I’ve been thinking a lot about winning at life.

Not in the “I win at life” standpoint, but that inner competitive urge that rears its ugly head whenever someone has a major life event, like getting married, having babies, etc. Or when I find out that certain people might have new girlfriends.

I’ve talked a lot about how I’m purposefully “out of the game” as it were dating-wise. Besides the fact that I’m planning a cross-country move in the next 4-12 months (and a cross-country book tour!), I don’t want to be with someone because I’m desperate to be with anyone. That usually results in bad coupling decisions.

 

So I’m consciously uncoupled, but that doesn’t mean I’m perfectly okay with that decision. Sometimes, especially when everyone else seems to be “moving on” with their lives, I wonder, “Should I be moving on with my life, too?” (read: Should I reinstall Tinder and get back out in the dating world?).

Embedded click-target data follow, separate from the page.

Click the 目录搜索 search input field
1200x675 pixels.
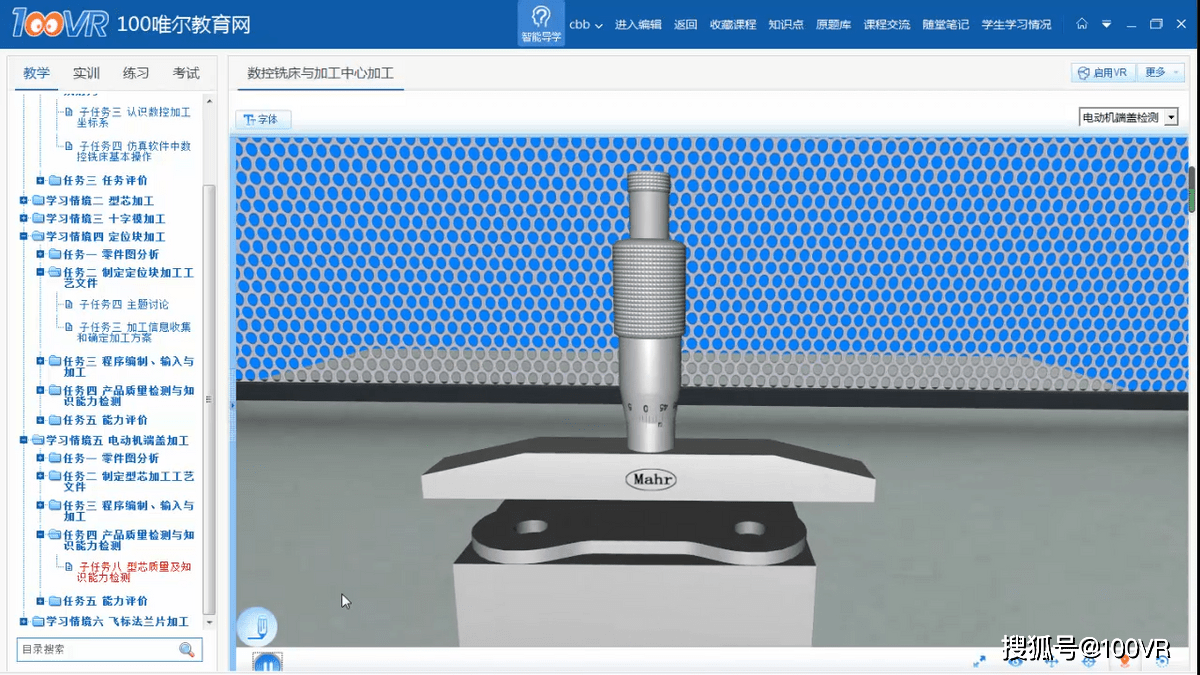[x=96, y=650]
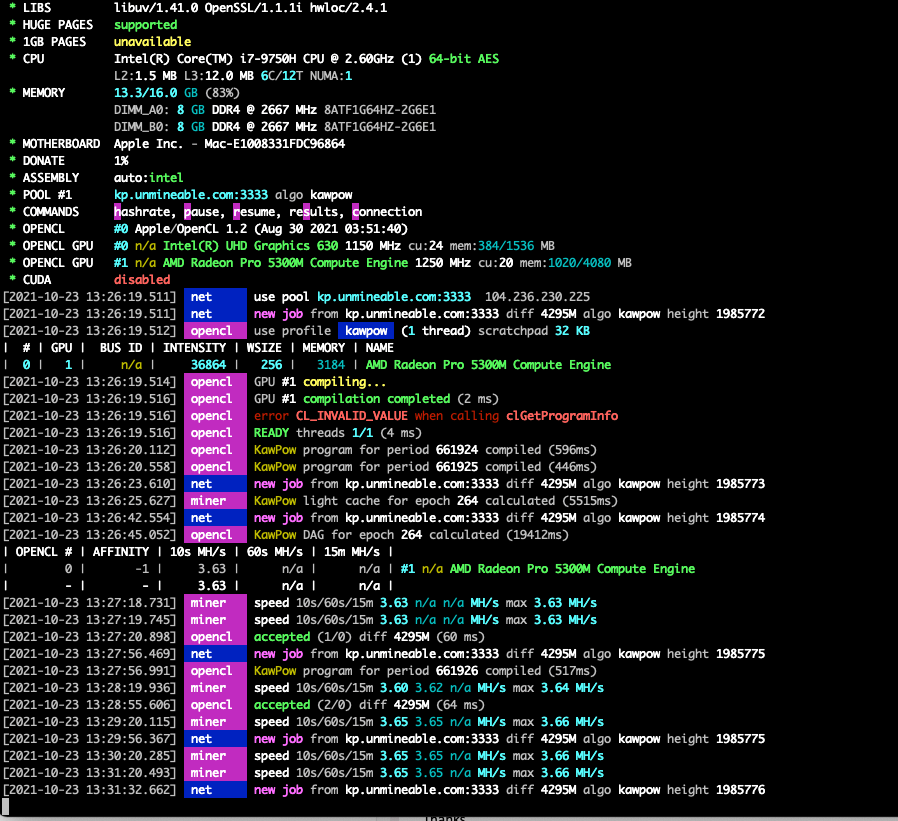Click the 'pause' command with highlighted p

(x=203, y=212)
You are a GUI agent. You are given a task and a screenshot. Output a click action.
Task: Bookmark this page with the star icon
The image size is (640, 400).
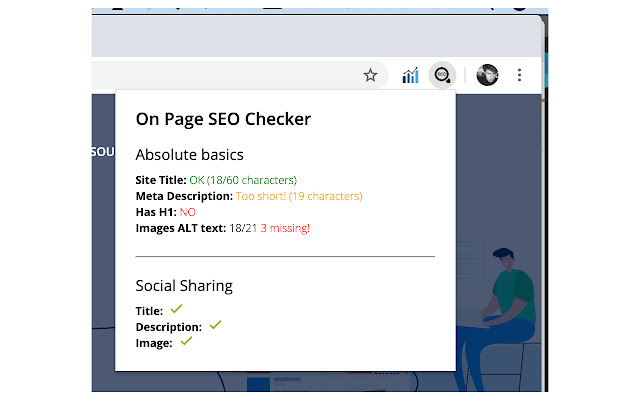point(370,75)
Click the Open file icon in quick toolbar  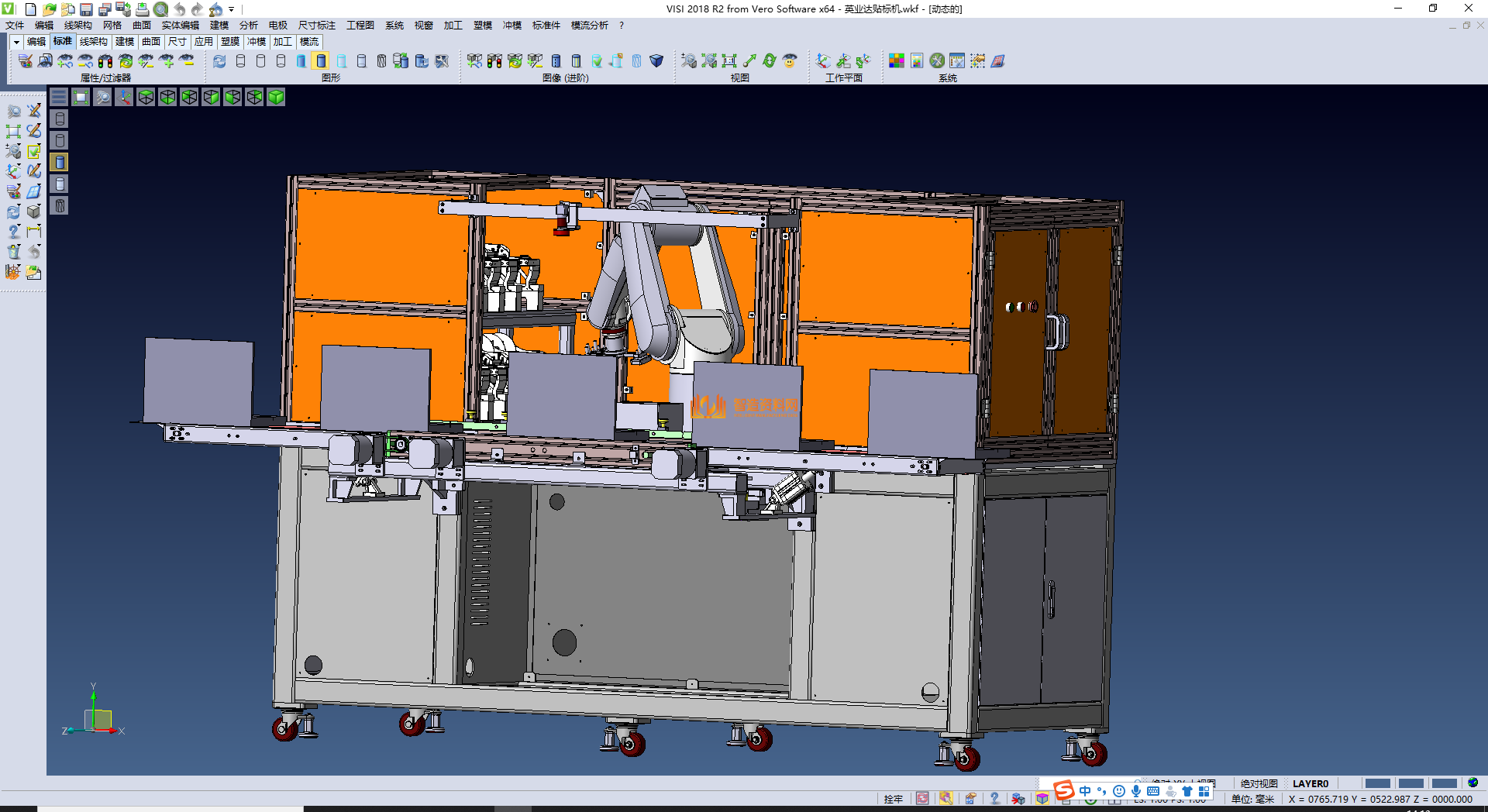coord(49,9)
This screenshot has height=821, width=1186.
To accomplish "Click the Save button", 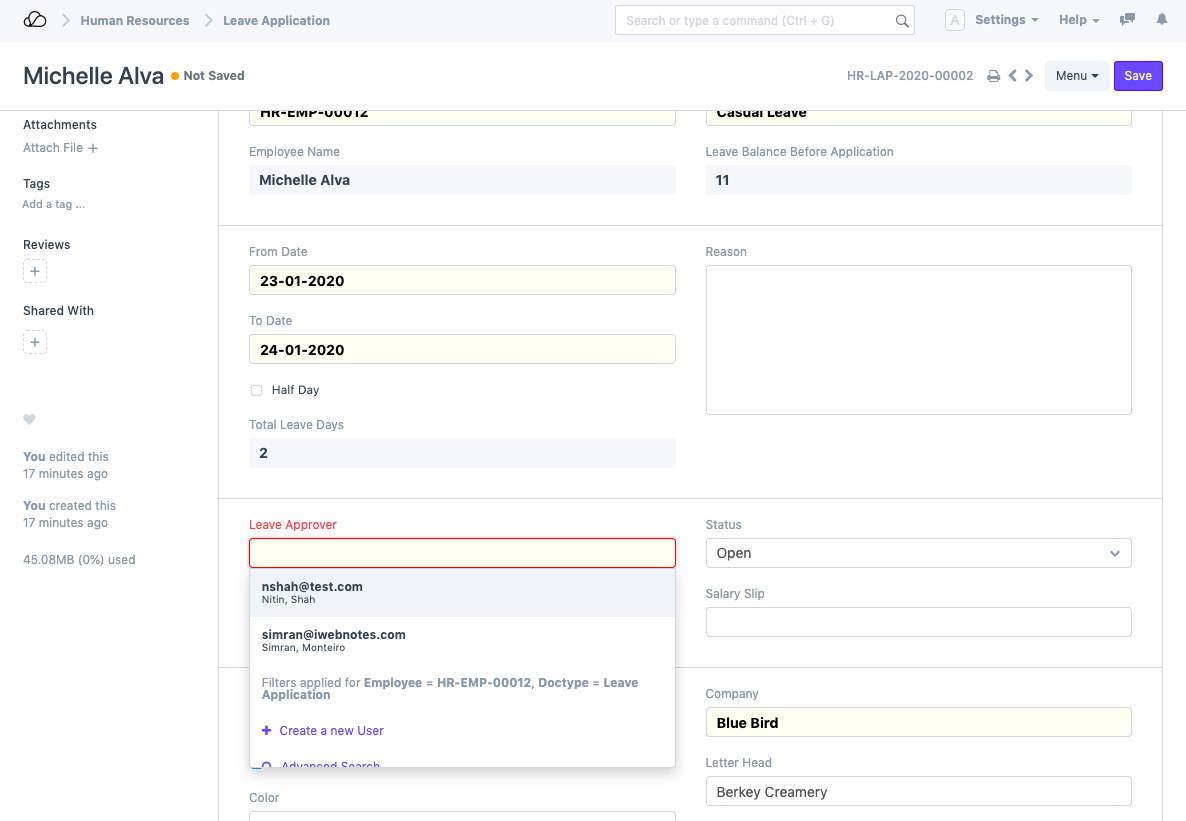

The healthy, non-desperate path-to-happiness is to be okay in my own skin without needing anyone else to make me happy. If I happen upon a person that shares my life goals and supports me, then that’s great. The knocked-into-my-head path to happiness is to find me a man to take care of me and pump a couple babies into me.

Path A is completely within my control: I can choose to write and be happy with whatever life comes my way.

Path B puts my happiness in the hands of someone else – and turns me into a man-hunting psycho-bitch who goes through men like tissues.

I really want to be the first person.

I still wrestle with changing my own perceptions about what “winning” at life is. For twenty-seven years, “winning” was one thing: Get married and have babies. That was the way to hit the life-jackpot, and I was sprinting as fast as I could to it. Because I had to do it before everyone else, because that was the only way to “win” at life.

The problem with that is that life is never that simple. Millions of people get married and then get divorced. Fertility isn’t always a certainty either – and once it comes there’s a million different things that could go wrong. Even if I were to “win” at life, life isn’t a single moment – it’s a collection of millions of moments. There’s no one goal – and we all die in the end.

That’s why it’s so important to live in the moment, to find happiness in the every day and in the life that I have at this moment. And instead of waiting for someone else to “deliver” that happiness, it’s much more satisfying to create it myself.

And that, my friends, is how you win at life.